Böse Briefe für Stromkunden

Bis zum 15. November werden etliche Stromkunden einen bösen Brief in ihrem Briefkasten haben denn der Strom wird teurer werden. Unternehmen sind dazu verpflichtet, ihren Kunden Preiserhöhungen sechs Wochen vorher anzukündigen. So kommt es, dass rund drei Millionen Kunden daher eben diesen bösen Brief erhalten werden und dort lesen werden, dass der Strom 2011 noch teurer werden wird. Über das Vergleichsportal Verivox wurden jetzt 15 Anbieter ausgemacht, die ihre Kunden stärker zur Kasse beten werden. Bereits zum November hin haben fünf dieser Anbieter bereits die Tarife erhöht. 10 weitere werden dann im Dezember bzw. im Januar folgen.

Hier wird kräftig erhöht

Im Schnitt werde Verbraucher 6,2 Prozent mehr zahlen müssen, bei einigen Anbietern sind es aber auch mehr als 10 Prozent. Grund für diesen enormen Anstieg ist die Anhebung der gesetzlichen Umlage zur Förderung erneuerbarer Energien. Verschiedene Anbieter wissen schon genau um, wie viel, der Strom bei ihnen teurer wird. So kündigen die Stadtwerke Schwäbisch Hall bereits ein Plus von 10,9 Prozent an. Anbieter Badenova schlägt mit 8 Prozent zu buche. Unternehmen wie RWE, E.on oder Mainova, wissen, dass sie ihre Preise zwar erhöhen werden, doch lassen sie sich bis 2011 Zeit und schauen zuerst auf die Entwicklung am deutschen Strommarkt. Danach werden sie ankündigen, um welchen Prozentsatz der Preis erhöht werden muss.

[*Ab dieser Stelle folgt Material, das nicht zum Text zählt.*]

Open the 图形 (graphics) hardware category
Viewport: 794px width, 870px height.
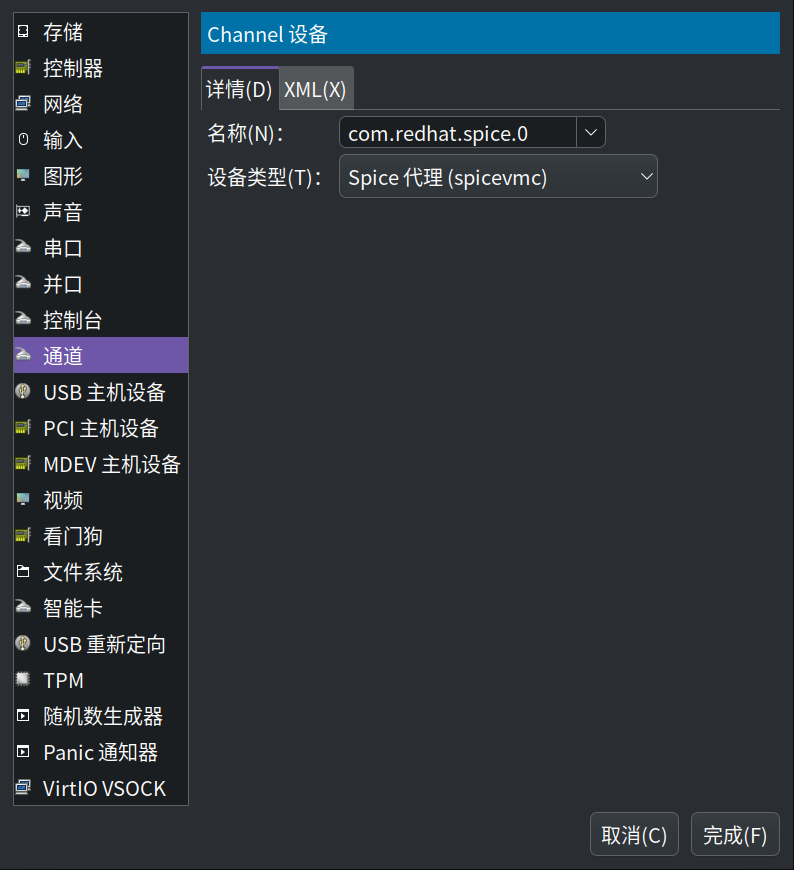pos(60,176)
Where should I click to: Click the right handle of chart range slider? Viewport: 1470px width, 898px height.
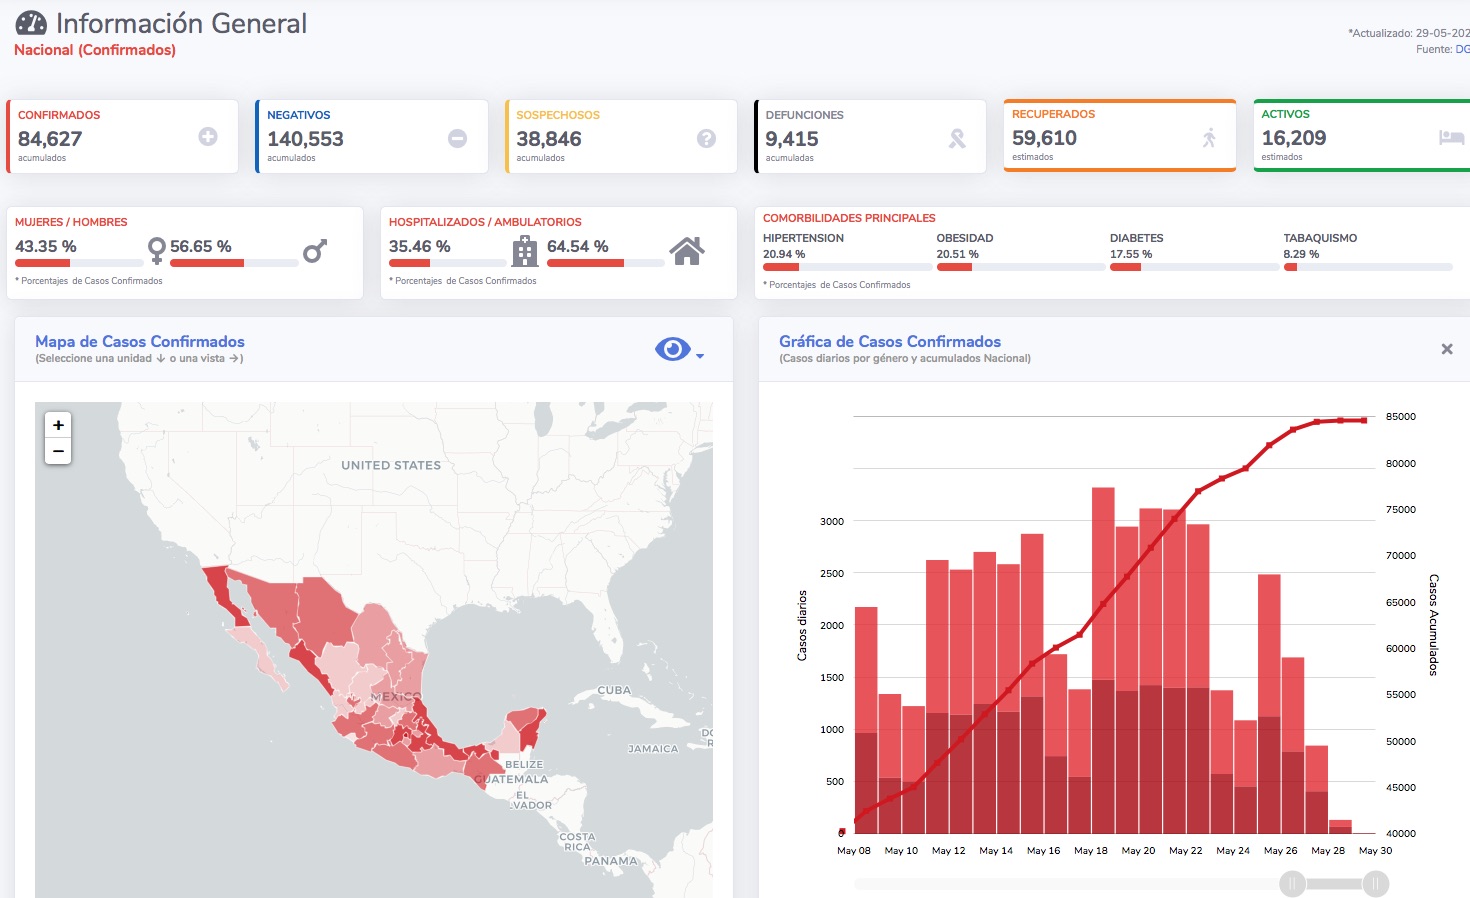1376,883
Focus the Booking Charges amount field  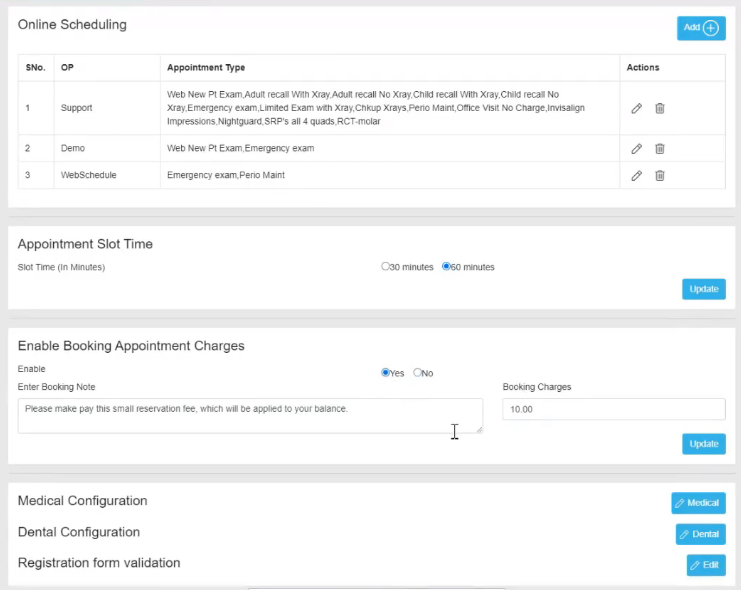(613, 409)
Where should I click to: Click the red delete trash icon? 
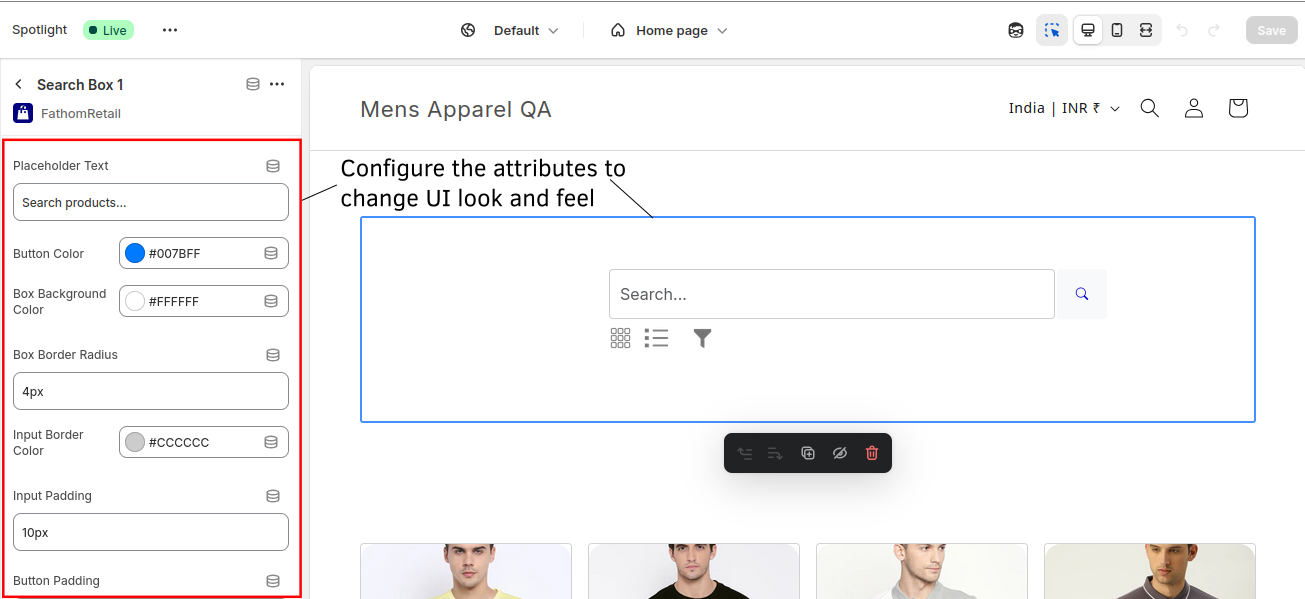tap(872, 452)
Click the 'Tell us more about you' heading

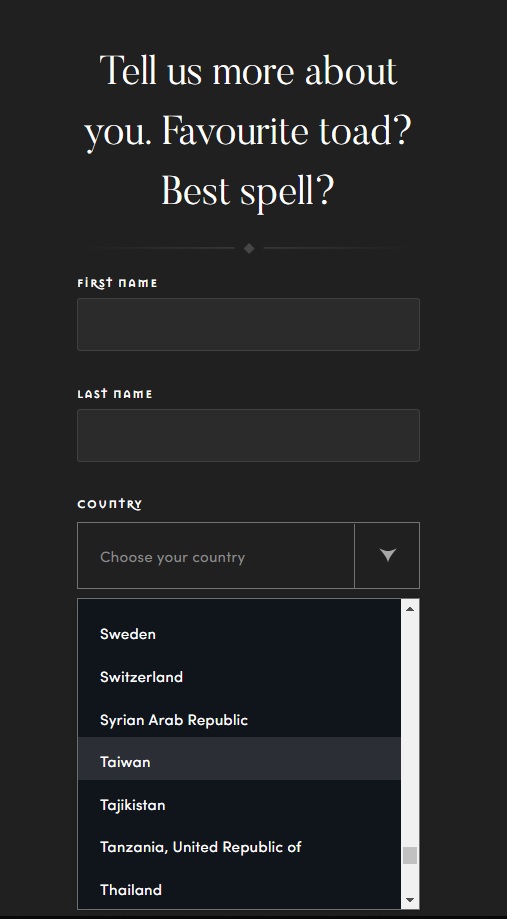249,131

Stromerhöhung wirklich nötig?

Einigen Anbietern wird jetzt allerdings vorgeworfen, diese Preisrunden dazu zu nutzen, um mehr Geld einzustreichen, auch abhängig von den höheren Steuern. Kontrollieren kann hier in Wirklichkeit niemand, denn keiner der Anbieter lässt sich in die Karten schauen. Verbrauchern bleiben nur die Möglichkeiten abzuwarten und sich dann unter Umständen nach einem neuen Lieferanten umzusehen. Hier sollte es unbedingt ein Unternehmen sein, bei dem keine Erhöhungen vorgesehen sind und bei welchen der Kunde kurze Vertragslaufzeiten hat. Doch sollte der erste Schritt sein, beim heimischen Anbieter nach zu hören, ob Erhöhungen geplant sind und wenn ja in welcher Höhe, diese ausfallen werden.